In Castrop ist der Reitz-Nachfolger womöglich schon da
„Jens Castrop ist damals auch als Alternative für Rocco ausgewählt worden. Weil man sicher war, dass Rocco, wenn er so weiterspielt, auch die Möglichkeit bekommt, auf dem Transfermarkt zu wechseln. Jens kann viele Positionen bekleiden, diese Position könnte er auch spielen“, sagte Schröder.
Heißt: Borussia traut Castrop zu, den Reitz-Abgang aufzufangen. Das Profil ist durchaus ähnlich, beide zeichnet ein großer Wille und eine gute Dynamik aus. Und doch sind es zwei ganz andere Typen. Castrop bringt mehr Wildheit auf den Platz, hat, was das angeht, ein bisschen was vom früheren Gladbach-Kapitän Granit Xhaka.

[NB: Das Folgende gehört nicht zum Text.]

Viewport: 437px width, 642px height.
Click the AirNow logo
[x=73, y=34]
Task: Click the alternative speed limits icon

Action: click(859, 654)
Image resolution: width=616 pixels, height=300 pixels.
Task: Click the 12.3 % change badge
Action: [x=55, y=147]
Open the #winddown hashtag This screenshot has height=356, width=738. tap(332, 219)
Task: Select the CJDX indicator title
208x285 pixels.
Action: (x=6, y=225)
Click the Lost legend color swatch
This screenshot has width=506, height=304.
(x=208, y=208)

Dass er nun schon eine Saison hinter sich hat zur Eingewöhnung in der Bundesliga, hilft ihm. Denn eine gewisse Leader-Qualität wird an der Stelle vonnöten sein. „Er ist voll eingeschlagen und war ein toller Transfer. Gleichzeitig wird er sich noch weiterentwickeln“, sagte Schröder.
Schröder: „Werden uns auch noch weiter umschauen“
Zuletzt setzte Trainer Eugen Polanski Castrop als Schienenspieler ein, rechts und links. Gegen Heidenheim dürften Reitz und Castrop nah beieinander spielen: Reitz als linker Sechser, Castrop daneben auf der Schiene.
Castrop würde künftig nach innen rücken als interner Ersatz für Reitz. Doch nach wie vor ist auch eine externe Lösung möglich. „Wir werden uns auch noch weiter umschauen“, sagte Schröder. Castrop jedoch ist wohl in der Pole-Position für die Reitz-Nachfolge.